Celia lets her hands slide off Armando’s face and puts her forehead to his chin. She weeps. I get off the dining room chair and stand on weak knees.
Dario holds out his hand. The bloody gold ring is in the center. “Do you recognize this? Is it his?”
This cannot be avoided any longer. Closing my fist around the ring, I drop into the chair, close my eyes, and take a breath. I know what I’m going to see.
Goddamn, Armando. You were a good guy. I’m sorry.
“Santino is not your king,” I say, eyes still as closed as the fist holding the ring. “He is mine. He is my country. He’s my kingdom. He’s the earth and the sun to me, and if they have him… If they’re using my entire world as leverage to demand something I don’t have, I consider it a personal insult.” I open my eyes and look at each man individually. “If they have him, I am going to get him. You won’t stop me.” I linger on Dario’s gaze. “I don’t need a crown to kill you for trying. I hope you understand that.”
“Please,” Dario says, unimpressed with my threats. “Read the inside.”
I open my hand. Blood streaks the shiny gold surface. Inside, where a loving couple would share a few words about eternity, the blood has flowed into the engraving and dried into the cut shape of a series of numbers.

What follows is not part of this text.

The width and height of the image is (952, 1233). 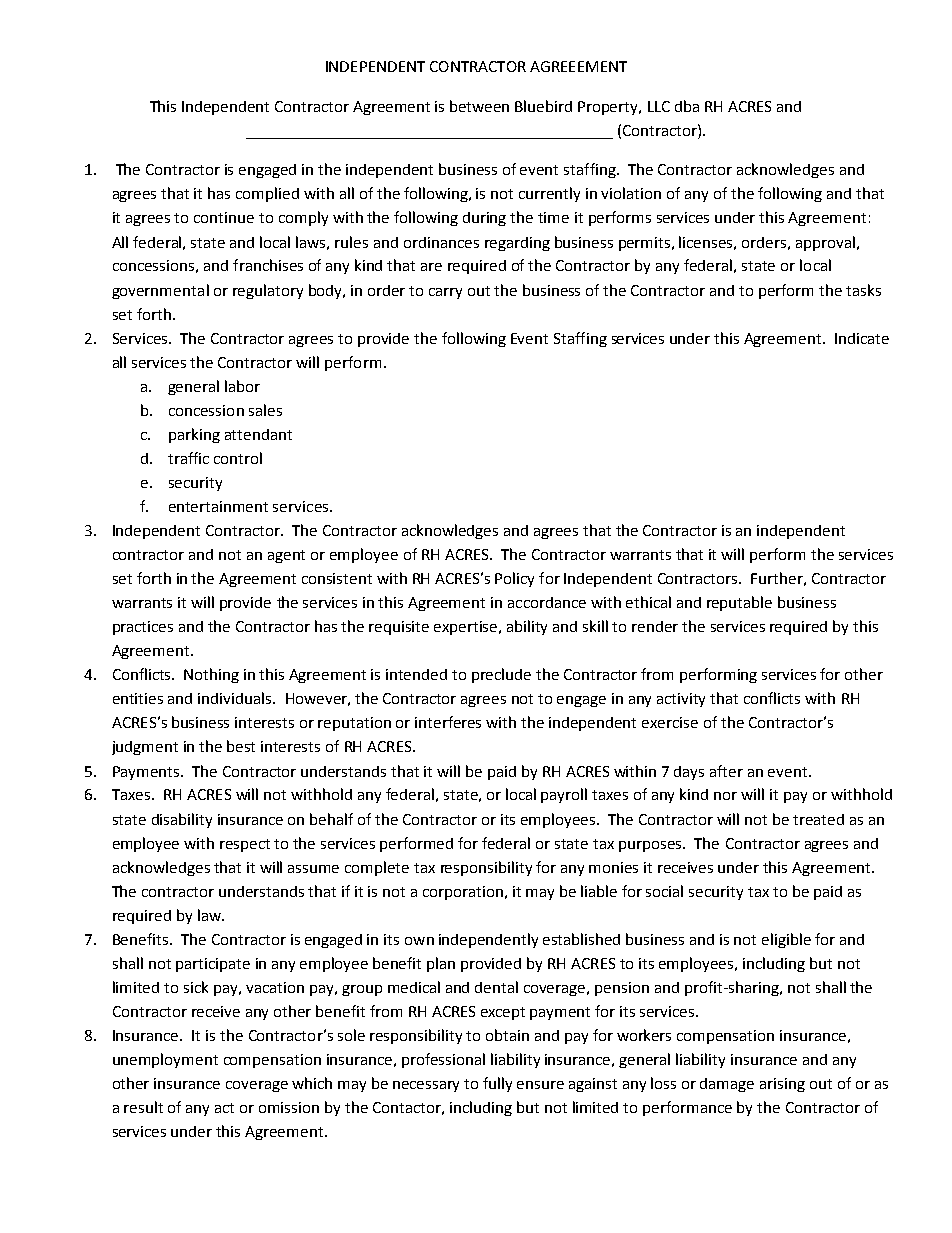 I want to click on unemployment, so click(x=165, y=1060).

I close my fist around it.
20
SANTINO
They cut the tape as a futile act of kindness, but I’m still stuck in a basement with no windows. It smells of mildew and old wine. They bricked in the last wall, leaving one space at the top to let in air—just in case they need me. I’ll die of dehydration before suffocation.

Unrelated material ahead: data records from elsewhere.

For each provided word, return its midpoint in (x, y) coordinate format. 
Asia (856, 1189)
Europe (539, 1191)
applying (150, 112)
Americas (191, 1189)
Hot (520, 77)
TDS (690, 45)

On my back, looking at the crossbeams for the floor above, I watch the boards creak under the weight of Damiano’s soldiers. If this room has a weak point, it’s that old wood and the nails holding down the planks. I can pull apart the electrical conduit. Find something rigid and sharp, then break out of the ceiling into a room of guys who will hear the racket and shoot me before I move a single board.
And that’s even if I can do it all with one working hand.
I
t hurt when they did it. It still hurts. The pain goes from my hand to my shoulder, then to my heart, where Violetta lives. My hand hurts because they took away part of it. My chest hurts because they sent it to her, so she’d worry enough to give them what she doesn’t have.
If she’s smart, she’ll fashion a crown out of tinfoil and wrap it around a bomb.
If she’s wise, she’ll hole herself up and let Dario handle it.
If she’s brave, she’ll tell them to fuck off and they’ll torture her mad before they believe she isn’t hiding what slipped through their fingers.
My queen is smart and wise and brave.
Is there a more dangerous combination in a woman?
There is not.
Before they bricked in the entrance, it was as wide as two doors. They have me in a chair on one side. Damiano stands on the other side. Behind him, Gia’s on a green velvet chair. Its plastic covering has cigarette holes through it. I’ve had too long to digest these details. Between the hours of boredom and the split seconds between getting hit, I see everything.
Where is it? one of the Tabonas asks.
My head’s spinning. Past the stars I keep seeing when I’m hit, the faces are no more distinctive than puddles of spilled coffee.
One of them might be Carlo. He killed Elio, my second cousin and a gifted mechanic, when he wouldn’t work for them. Elio built from parts that looked like they came off the factory floor, and he loved Loretta.
Where is it?
They keep asking, and I keep answering.
Non lo so. I’m too disoriented to speak English. The entire language has packed up and left.
It bothers me that I don’t know how much time has passed. We’re in a windowless basement, and I haven’t been fully conscious the whole time. When did I tell Violetta I’d be back? Yesterday? Tomorrow? Is she all right up there on the mountain?
Thank God she didn’t come.
The whole thing was a setup. The people Violetta calls her Z’s tried to warn me when we approached, but I was thick in the head, rushing to get this easy job done so I could move on to finding Damiano at the quarry. I was looking forward to breaking him, taking the crown, then moving on to a life with Violetta.